A ce jour, 380 maisons de services au public sont labellisées. L’objectif est d’en créer 1 000 d’ici à fin 2016, en accélérant leur implantation dans les territoires.

Les maisons de services au public :
- sont des espaces mutualisés qui regroupent en un lieu unique une gamme élargie de services à la population : aides et prestations sociales, emploi, insertion, accès aux droits, offres culturelles, mobilité, vie associative... ;
- offrent aux usagers une aide, une écoute et un accompagnement dans les démarches de la vie quotidienne (mise à disposition de documentation et d’outils, aide à l’utilisation des services en ligne des opérateurs, accompagnement à la réalisation d’entretiens à distance…).

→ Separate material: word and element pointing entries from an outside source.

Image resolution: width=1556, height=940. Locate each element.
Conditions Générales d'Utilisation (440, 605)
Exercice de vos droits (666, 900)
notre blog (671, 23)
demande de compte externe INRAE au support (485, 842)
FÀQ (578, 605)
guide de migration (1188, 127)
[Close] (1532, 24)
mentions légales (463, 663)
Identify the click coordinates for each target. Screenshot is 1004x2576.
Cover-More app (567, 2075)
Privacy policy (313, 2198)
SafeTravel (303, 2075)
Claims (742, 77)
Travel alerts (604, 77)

Lutte contre les déserts médicaux : le "pacte territoire santé 2"

Marisol Touraine a présenté un plan pour inciter les médecins libéraux, en particulier les plus jeunes, à exercer dans les territoires manquant de professionnels. Ce "pacte territoire santé 2" propose des mesures inédites adaptées aux besoins des médecins, mais aussi l’amplification des actions qui ont fait le succès du 1er volet, présenté en décembre 2012. Objectif : que chaque Français puisse se faire soigner facilement près de chez lui partout sur le territoire.

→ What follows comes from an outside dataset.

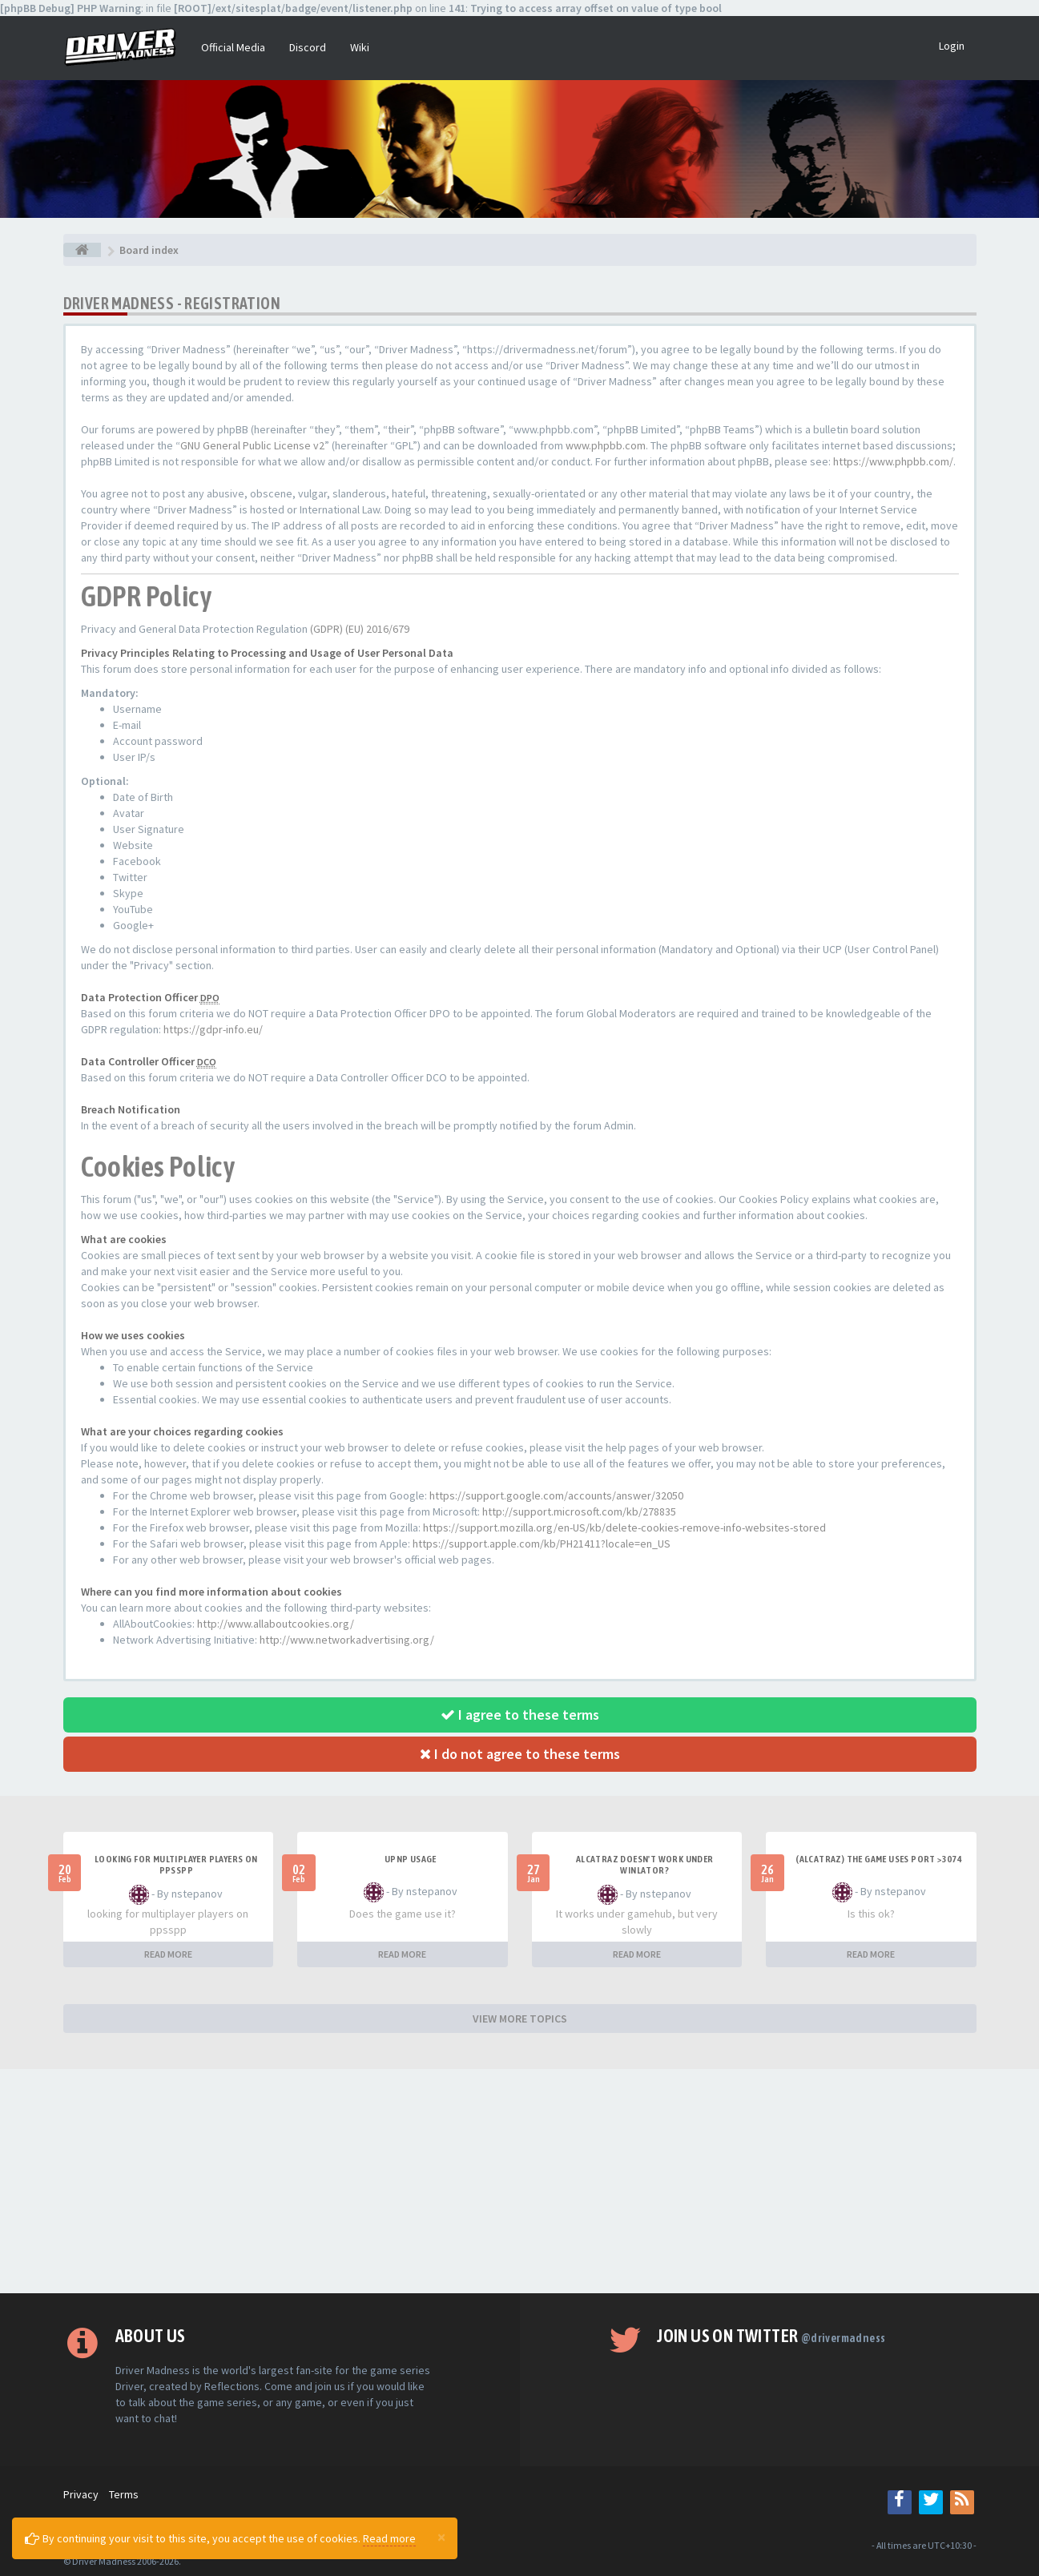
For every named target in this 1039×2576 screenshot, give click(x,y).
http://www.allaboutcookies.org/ (275, 1623)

Parmi les mesures innovantes :

- augmenter de manière ciblée le numerus clausus régional pour l’accès aux études de médecine ;

- augmenter le nombre de médecins libéraux enseignants et  revaloriser la rémunération versée aux maîtres de stage ;

- soutenir la recherche en soins primaires ;

- mieux accompagner les professionnels de santé dans leur quotidien avec l’ouverture d’un portail décliné dans chaque région ;

- favoriser l’accès à la télémédecine pour les patients chroniques et pour les soins urgents avec un investissement de plus de 40 millions d’euros ;

- soutenir une organisation des soins de ville adaptée à chaque territoire et à chaque patient.

En outre, le plan prévoit d’amplifier les actions qui ont fait le succès du "Pacte Territoire Santé 1".